05:33 Donc ça, ce n'est pas un problème. Par contre, aujourd'hui, on se rend compte qu'effectivement, l'athlétisme est un sport qui est difficile,
05:39 qui demande des qualités physiques, qui demande beaucoup d'entraînement, où on ne peut se reposer que sur soi-même.
05:43 Et avec peut-être la sédentarisation des enfants, c'est un sport qui devient de plus en plus dur.
05:48 Et les enfants ont parfois du mal, pas à s'y lancer, parce que c'est un sport qui attire, mais à y rester.
05:55 À un moment, au niveau de l'adolescence, quand les copains prennent un peu la place, on quitte un peu l'athlétisme.
06:01 Mais nous, on fait tout un travail à la Fédération pour les fidéliser.
06:04 - Qu'est-ce que vous faites justement pour redonner envie aux jeunes ?
06:07 - Déjà, c'est déjà par l'exemple. Il faut forcément que nous, je dirais la haute performance, on ait des résultats,
06:14 que les athlètes puissent faire des médailles, que le sport soit toujours aussi beau à regarder, parce que c'est très joli à regarder à la télé, l'athlétisme.

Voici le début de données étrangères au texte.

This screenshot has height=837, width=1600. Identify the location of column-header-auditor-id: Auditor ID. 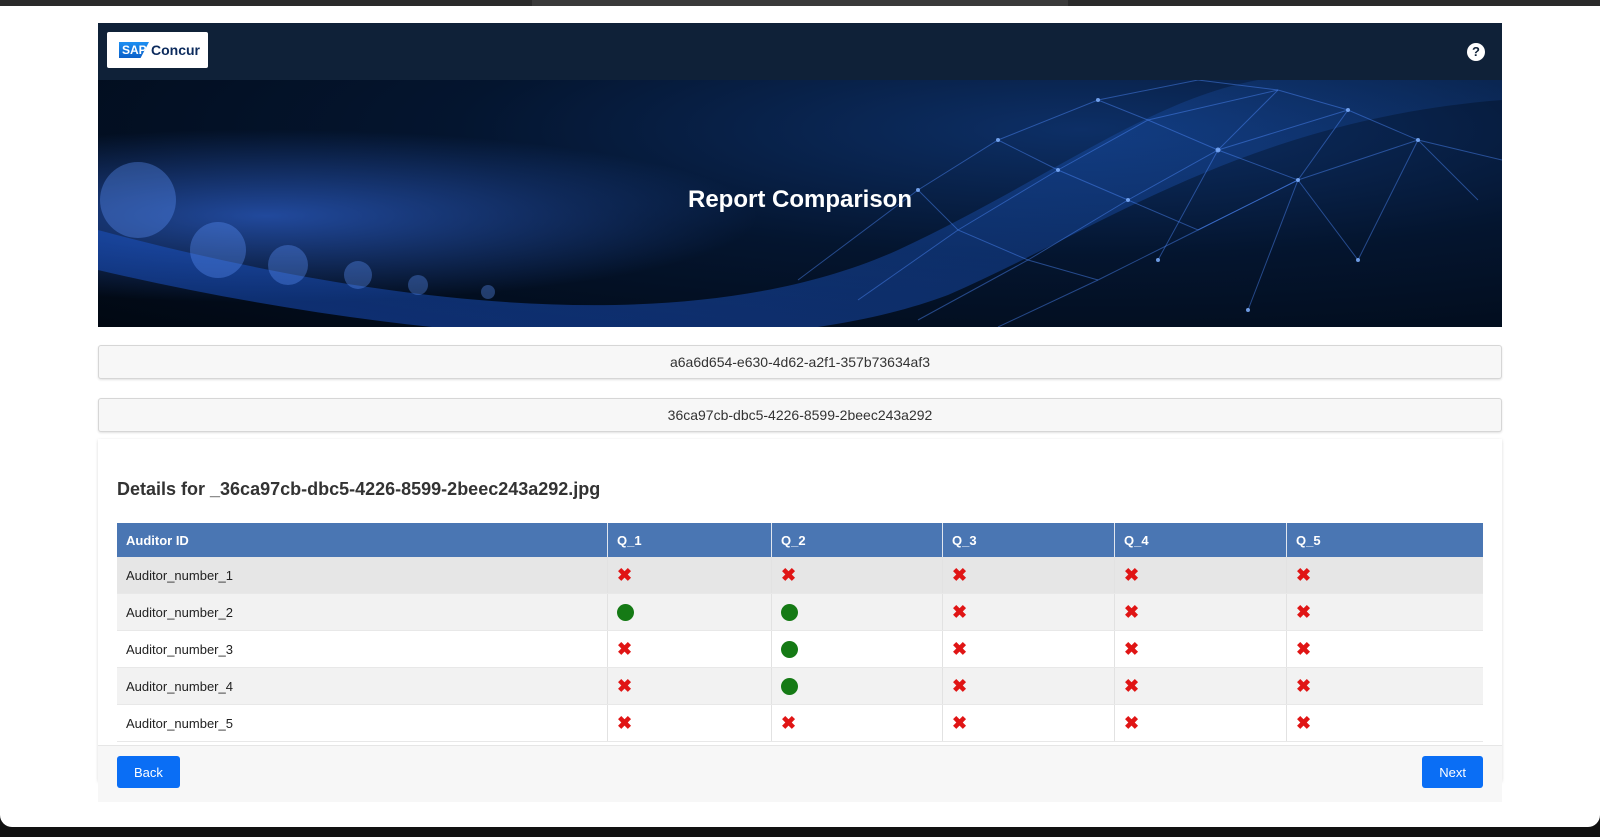
(362, 540).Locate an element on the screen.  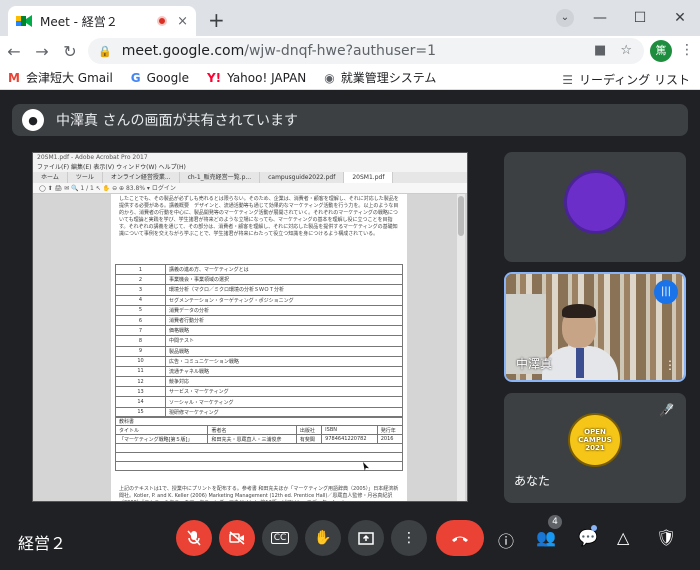
new-tab-button: + is located at coordinates (216, 20).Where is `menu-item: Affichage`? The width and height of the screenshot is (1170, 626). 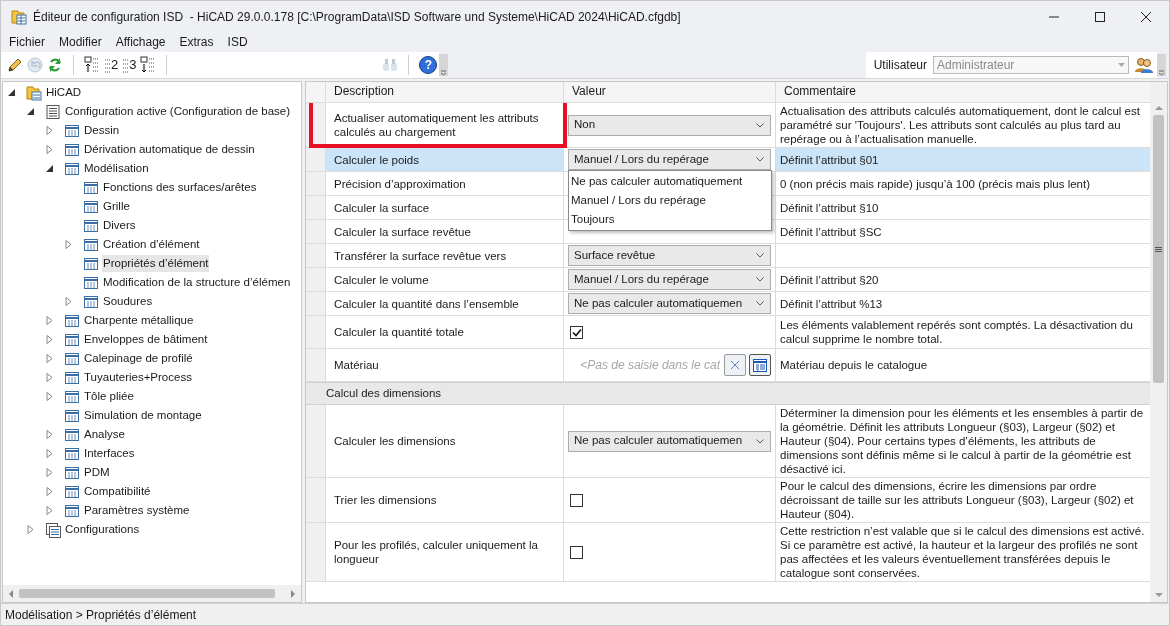
menu-item: Affichage is located at coordinates (140, 42).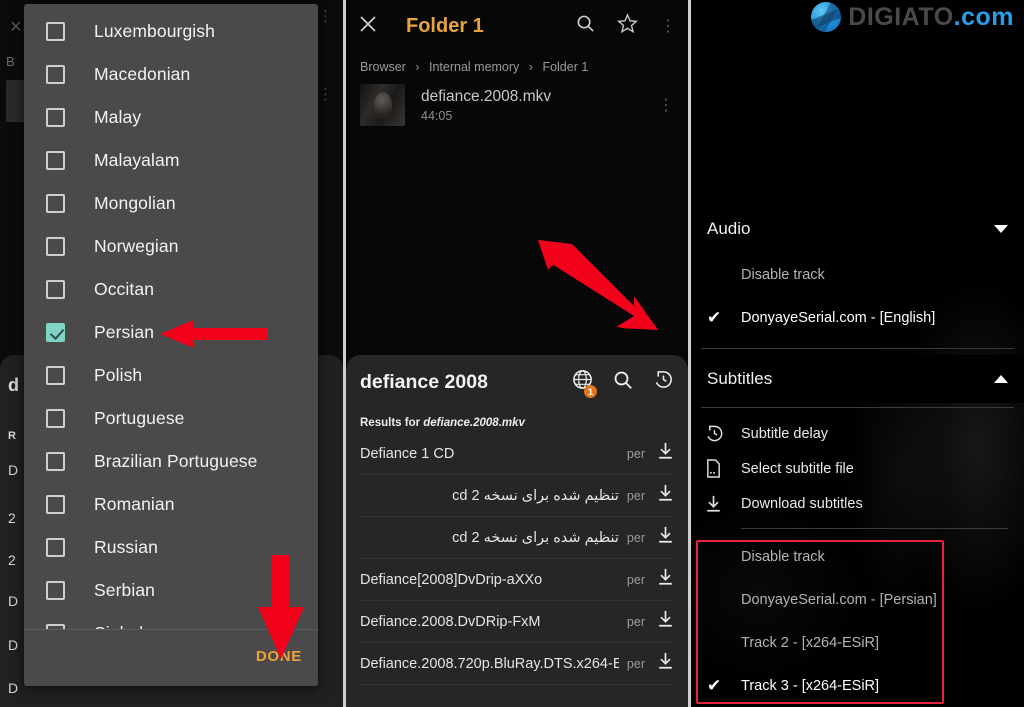  I want to click on breadcrumb-item-1: Internal memory, so click(474, 67).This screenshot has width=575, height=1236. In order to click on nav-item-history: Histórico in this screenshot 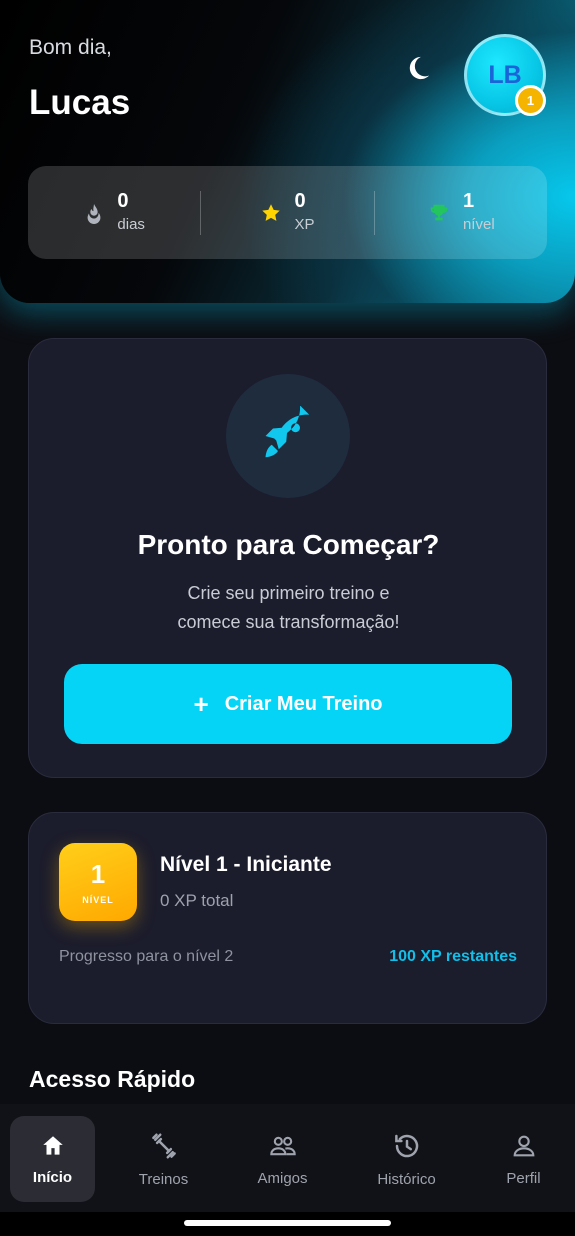, I will do `click(406, 1159)`.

06:21 - C'est tellement génial à suivre.
06:23 - Ça donne envie d'aller voir. Et puis après, pour garder nos sportifs, c'est aussi de les détecter.

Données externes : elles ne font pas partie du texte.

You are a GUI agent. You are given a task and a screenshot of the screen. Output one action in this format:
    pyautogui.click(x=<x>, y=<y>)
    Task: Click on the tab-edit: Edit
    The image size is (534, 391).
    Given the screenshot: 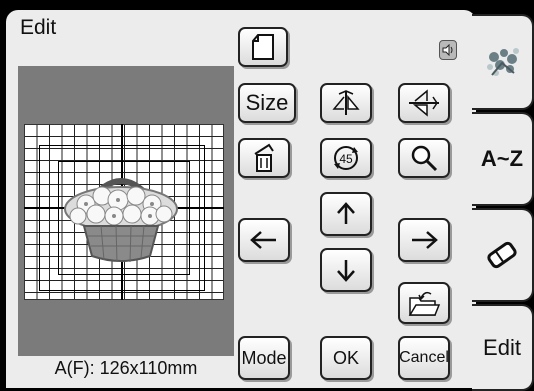 What is the action you would take?
    pyautogui.click(x=503, y=348)
    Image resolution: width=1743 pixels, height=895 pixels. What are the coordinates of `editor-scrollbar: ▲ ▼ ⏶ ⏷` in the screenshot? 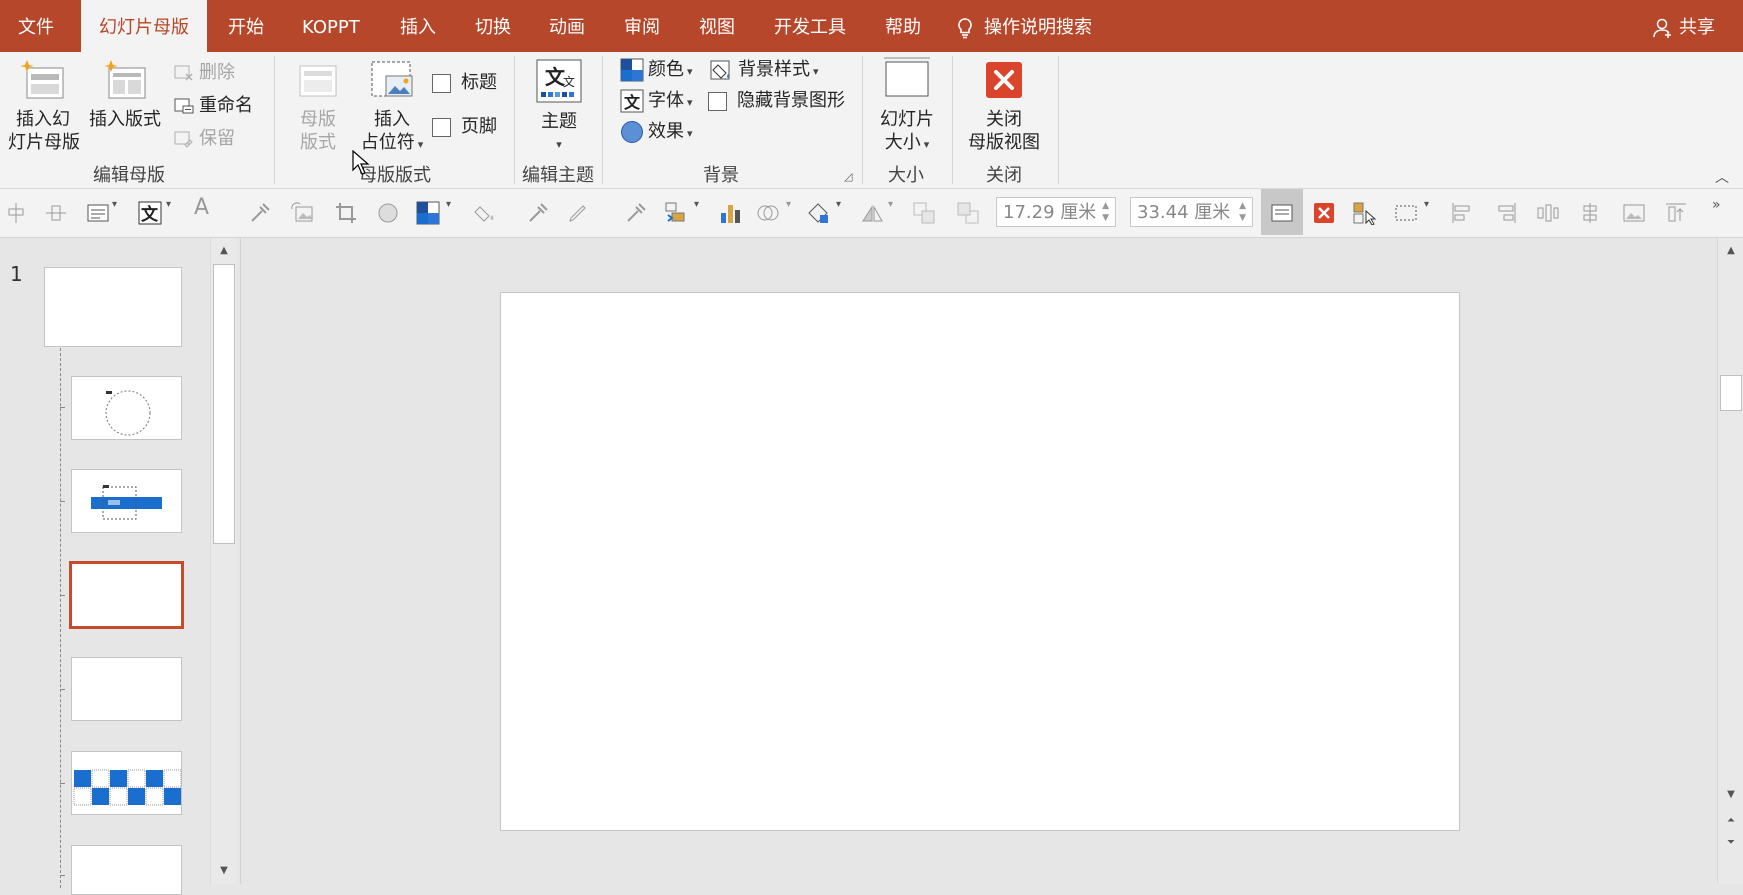 It's located at (1730, 561).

06:28 Donc, il y a tout un travail qui commence à être mis en place à la Fédération, où on va faire de la détection des talents,
06:34 pour qu'ils ne s'échappent pas vers notamment les autres sports.
06:36 On a la chance d'avoir une nation où on a énormément d'offres. Le basket, le foot, le handball, le rugby.
06:42 Mais tout ça, c'est volé. Mais tout ça, ce sont des talents qui, potentiellement, pouvaient être à l'athlétisme, mais qui vont vers les sports co.
06:48 Alors, c'est très bien pour eux. Pour nous, c'est un petit peu dommage.
06:51 - Mais à 235 jours des Jeux, est-ce que vous êtes confiant ?
06:54 - Oui, je suis confiant. Parce que je vois des choses qui se mettent en place. Je vois une dynamique énorme au sein de cette équipe de France.
07:00 Je vois des athlètes qui ont un projet qui est clair, qui est structuré, avec des entraîneurs qui sont hyper investis.
07:05 Et puis, une fédération, la haute performance, qui va vers ces athlètes, qui les accompagne.
07:10 On est de façon de plus en plus proximale avec ces athlètes.
07:14 - On embarrasse, dernière question. Combien de médailles minimum ? Allez, minimum !
07:18 - Minimum ?
07:19 - En athlétisme ?
07:20 - Je pense que si on ne fait pas une médaille, on sera moins bien qu'à Tokyo.
07:24 - Une ? Ah, bon non ! On va dire cinq !
07:25 - Cinq ?
07:26 - Cinq médailles en athlétisme.
07:27 - Vous êtes plus ambitieuse que moi, mais c'est bien.
07:28 - Vous reviendrez nous en parler ?
07:29 - Bien sûr, avec grand plaisir. Si il y en a cinq, je reviens.
07:31 - Merci beaucoup Romain Barras d'avoir été avec nous.